Bukankah negara yang kuat harus disokong oleh generasi yang kuat pula? Generasi yang kuat hanya bisa diproduksi oleh unit keluarga yang juga memilki ketahanan yang kuat. Ketahan keluarga itu, penopang terbesarnya ada pada Ibu. Sang pendidik pertama dan utama bagi anak-anaknya. Bagi generasi bangsa. Maka sudah selayaknya negara memberika suport nyata bagi terwujudnya peran Ibu dalam pembangunan bangsa.
Negara harus hadir dalam menjamin kesejahteraan serta keamanan para Ibu dalam hal ini dengan menciptakan lapangan pekerjaan yang memadai bagi para kepala keluarga, juga memberlakukan aturan hukum yang menjaga fitrah kemanusiaan. Serta memberikan jaminan dalam setiap kebutuhan pokok semisal kesehatan dan pendidikan.
Sehingga kaum Ibu dapat menjalankan fitrahnya dengan fokus dan optimal. Para Ibu akan dengan sangat senang hati menjadi garda terdepan, menghantarkan putra putri mereka menjadi generasi terbaik yang akan menjaga ketahanan Bangsa ini.
Akhirnya harus pula disadari, bahwa berbagai nestapa yang ada bukan hadir tiba-tiba. Tidak mungkin ada asap, kalau tidak ada api. Padamnya fitrah kaum Ibu akibat faktor kebutuhan ekonomi, hilangnya rasa peduli di tengah masyarakat dan gagalnya negara dalam melindungi rakyatnya adalah akibat berpalingnya bangsa ini dari hukum-hukum Sang Pencipta kehidupan.
Alhasil, kesempitan hidup begitu menghimpit kita dewasa ini. Jangan sampai pula, kelak kita dibangkitkan dalam keadaan buta jika terus menerus berpaling dari peringatanNya.

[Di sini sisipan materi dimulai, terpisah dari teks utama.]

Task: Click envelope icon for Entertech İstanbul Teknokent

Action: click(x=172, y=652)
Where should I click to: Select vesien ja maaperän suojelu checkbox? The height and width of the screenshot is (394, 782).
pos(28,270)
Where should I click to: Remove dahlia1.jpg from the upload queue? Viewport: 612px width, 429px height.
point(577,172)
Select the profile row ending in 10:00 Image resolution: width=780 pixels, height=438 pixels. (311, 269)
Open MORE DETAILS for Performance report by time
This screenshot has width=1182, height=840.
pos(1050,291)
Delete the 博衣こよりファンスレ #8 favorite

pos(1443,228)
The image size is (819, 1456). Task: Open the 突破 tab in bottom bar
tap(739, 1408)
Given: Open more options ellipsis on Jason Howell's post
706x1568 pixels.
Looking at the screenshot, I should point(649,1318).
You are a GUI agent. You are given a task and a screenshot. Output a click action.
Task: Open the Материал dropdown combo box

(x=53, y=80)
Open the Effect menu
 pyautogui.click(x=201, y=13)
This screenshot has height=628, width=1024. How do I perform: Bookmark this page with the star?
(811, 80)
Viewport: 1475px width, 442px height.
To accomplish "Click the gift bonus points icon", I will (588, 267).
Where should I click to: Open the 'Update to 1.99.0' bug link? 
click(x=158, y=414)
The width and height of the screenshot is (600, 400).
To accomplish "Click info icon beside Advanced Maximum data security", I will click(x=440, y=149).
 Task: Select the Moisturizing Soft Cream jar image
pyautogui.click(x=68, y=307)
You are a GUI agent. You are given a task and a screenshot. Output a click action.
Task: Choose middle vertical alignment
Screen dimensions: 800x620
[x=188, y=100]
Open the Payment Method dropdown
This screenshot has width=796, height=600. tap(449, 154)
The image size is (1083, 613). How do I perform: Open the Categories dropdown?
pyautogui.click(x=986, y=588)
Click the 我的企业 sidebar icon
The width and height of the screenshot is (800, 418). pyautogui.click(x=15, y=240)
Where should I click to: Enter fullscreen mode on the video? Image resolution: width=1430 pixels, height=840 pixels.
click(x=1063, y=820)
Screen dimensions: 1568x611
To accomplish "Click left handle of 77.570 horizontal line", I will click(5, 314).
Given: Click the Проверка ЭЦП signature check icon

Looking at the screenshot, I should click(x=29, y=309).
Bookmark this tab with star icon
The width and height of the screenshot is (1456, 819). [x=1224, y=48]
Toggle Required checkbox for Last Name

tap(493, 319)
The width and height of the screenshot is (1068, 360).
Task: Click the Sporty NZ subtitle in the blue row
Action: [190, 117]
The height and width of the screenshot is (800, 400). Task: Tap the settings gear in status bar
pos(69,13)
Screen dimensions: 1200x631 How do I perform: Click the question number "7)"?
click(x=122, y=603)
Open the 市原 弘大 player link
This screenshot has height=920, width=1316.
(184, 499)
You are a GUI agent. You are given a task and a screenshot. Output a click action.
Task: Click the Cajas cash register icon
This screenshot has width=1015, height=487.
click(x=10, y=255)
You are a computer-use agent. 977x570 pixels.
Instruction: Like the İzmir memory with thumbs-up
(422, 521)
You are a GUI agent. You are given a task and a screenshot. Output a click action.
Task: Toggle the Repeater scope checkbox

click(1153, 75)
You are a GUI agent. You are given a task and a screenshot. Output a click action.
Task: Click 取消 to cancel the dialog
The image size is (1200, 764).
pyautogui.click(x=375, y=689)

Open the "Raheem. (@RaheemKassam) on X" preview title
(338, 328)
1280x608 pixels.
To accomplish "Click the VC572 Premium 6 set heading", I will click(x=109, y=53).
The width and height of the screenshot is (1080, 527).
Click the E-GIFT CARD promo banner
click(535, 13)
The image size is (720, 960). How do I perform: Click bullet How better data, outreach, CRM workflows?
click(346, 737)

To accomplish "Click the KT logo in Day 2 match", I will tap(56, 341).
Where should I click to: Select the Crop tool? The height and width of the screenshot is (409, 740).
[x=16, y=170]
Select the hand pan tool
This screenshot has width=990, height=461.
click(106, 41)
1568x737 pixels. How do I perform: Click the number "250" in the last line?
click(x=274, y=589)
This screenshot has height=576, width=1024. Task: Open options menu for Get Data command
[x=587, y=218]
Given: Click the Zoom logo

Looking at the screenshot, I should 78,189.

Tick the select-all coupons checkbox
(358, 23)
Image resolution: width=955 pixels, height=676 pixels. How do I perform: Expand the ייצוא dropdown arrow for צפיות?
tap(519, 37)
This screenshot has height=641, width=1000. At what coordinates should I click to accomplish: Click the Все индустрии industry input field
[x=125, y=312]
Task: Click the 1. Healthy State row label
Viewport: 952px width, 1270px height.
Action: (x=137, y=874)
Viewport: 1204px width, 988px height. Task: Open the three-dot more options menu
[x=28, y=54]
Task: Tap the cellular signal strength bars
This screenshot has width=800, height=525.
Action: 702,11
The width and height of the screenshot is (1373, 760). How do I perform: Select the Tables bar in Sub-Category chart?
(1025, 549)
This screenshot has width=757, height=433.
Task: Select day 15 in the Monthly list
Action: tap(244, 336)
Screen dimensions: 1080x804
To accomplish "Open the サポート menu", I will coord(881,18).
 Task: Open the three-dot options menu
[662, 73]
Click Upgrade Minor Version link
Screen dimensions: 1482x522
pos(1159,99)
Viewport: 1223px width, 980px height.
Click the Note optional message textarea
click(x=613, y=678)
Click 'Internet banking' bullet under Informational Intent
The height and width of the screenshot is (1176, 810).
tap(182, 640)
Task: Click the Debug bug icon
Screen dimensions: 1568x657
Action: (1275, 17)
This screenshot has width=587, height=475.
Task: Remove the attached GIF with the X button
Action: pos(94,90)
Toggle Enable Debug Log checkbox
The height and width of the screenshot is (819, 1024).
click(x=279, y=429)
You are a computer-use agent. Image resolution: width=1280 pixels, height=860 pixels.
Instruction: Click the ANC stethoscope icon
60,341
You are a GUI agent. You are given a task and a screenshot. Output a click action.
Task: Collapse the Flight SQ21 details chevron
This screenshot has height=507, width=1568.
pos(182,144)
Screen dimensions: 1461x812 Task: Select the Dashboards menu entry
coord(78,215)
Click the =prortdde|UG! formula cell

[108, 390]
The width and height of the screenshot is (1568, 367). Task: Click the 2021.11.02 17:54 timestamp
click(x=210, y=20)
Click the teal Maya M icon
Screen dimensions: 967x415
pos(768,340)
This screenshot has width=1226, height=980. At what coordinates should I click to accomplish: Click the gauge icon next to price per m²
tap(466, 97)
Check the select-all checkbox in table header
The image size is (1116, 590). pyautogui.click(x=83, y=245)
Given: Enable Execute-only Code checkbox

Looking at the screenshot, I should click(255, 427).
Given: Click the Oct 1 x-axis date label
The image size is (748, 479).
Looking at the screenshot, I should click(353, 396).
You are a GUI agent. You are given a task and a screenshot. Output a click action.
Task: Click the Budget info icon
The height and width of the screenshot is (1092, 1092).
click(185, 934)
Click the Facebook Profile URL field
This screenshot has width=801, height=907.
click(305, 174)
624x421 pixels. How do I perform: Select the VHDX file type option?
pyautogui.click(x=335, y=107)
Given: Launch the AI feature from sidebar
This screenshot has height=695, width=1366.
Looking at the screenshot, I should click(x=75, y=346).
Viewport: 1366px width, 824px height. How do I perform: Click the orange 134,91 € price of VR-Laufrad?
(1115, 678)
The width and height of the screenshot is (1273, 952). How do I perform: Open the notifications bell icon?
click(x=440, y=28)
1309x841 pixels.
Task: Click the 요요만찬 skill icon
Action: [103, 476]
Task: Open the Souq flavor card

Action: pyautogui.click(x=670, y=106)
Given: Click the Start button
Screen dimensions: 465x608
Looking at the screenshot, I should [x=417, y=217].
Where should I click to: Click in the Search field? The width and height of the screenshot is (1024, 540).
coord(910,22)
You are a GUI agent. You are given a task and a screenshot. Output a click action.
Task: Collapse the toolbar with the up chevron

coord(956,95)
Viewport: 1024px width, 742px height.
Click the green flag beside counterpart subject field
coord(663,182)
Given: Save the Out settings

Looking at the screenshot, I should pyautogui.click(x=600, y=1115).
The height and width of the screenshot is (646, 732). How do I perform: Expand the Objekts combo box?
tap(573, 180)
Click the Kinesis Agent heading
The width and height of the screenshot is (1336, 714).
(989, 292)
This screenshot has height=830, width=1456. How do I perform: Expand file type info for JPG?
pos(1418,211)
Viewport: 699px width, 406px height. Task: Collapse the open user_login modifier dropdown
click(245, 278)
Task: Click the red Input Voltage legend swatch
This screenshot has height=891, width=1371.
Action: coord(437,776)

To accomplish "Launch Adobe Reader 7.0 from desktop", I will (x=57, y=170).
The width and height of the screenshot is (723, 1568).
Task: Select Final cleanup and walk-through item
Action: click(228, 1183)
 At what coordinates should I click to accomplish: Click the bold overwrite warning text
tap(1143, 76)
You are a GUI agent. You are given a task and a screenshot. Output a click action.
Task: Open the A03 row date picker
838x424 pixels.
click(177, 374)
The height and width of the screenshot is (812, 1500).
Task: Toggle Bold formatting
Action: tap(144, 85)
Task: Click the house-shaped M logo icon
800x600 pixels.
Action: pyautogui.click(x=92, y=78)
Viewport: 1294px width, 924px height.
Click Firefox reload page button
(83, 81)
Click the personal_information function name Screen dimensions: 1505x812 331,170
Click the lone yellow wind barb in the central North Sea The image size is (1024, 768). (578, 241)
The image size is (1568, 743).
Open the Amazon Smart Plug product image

”Dan barang siapa berpaling dari peringatanKu, maka sungguh dia akan menjalani kehidupan yang sempit,dan Kami akan mengumpulkannya pada hari kiamat dalam keadaan buta.” (TQS. Taha:124)
Jika hukum warisan Belanda terbukti mandul dalam menjaga ketahanan keluarga dan negara, artinya, sudah saatnya kita kembali pada hukum Sang Pencipta dalam kehidupan berbangsa dan bernegara. Saat itulah, hari Ibu tidak hanya dimaknai dalam seremonial tahunan semata, akan tetapi menjadi suatu moment harian yang selalu dirindukan. Wallahu a’lam.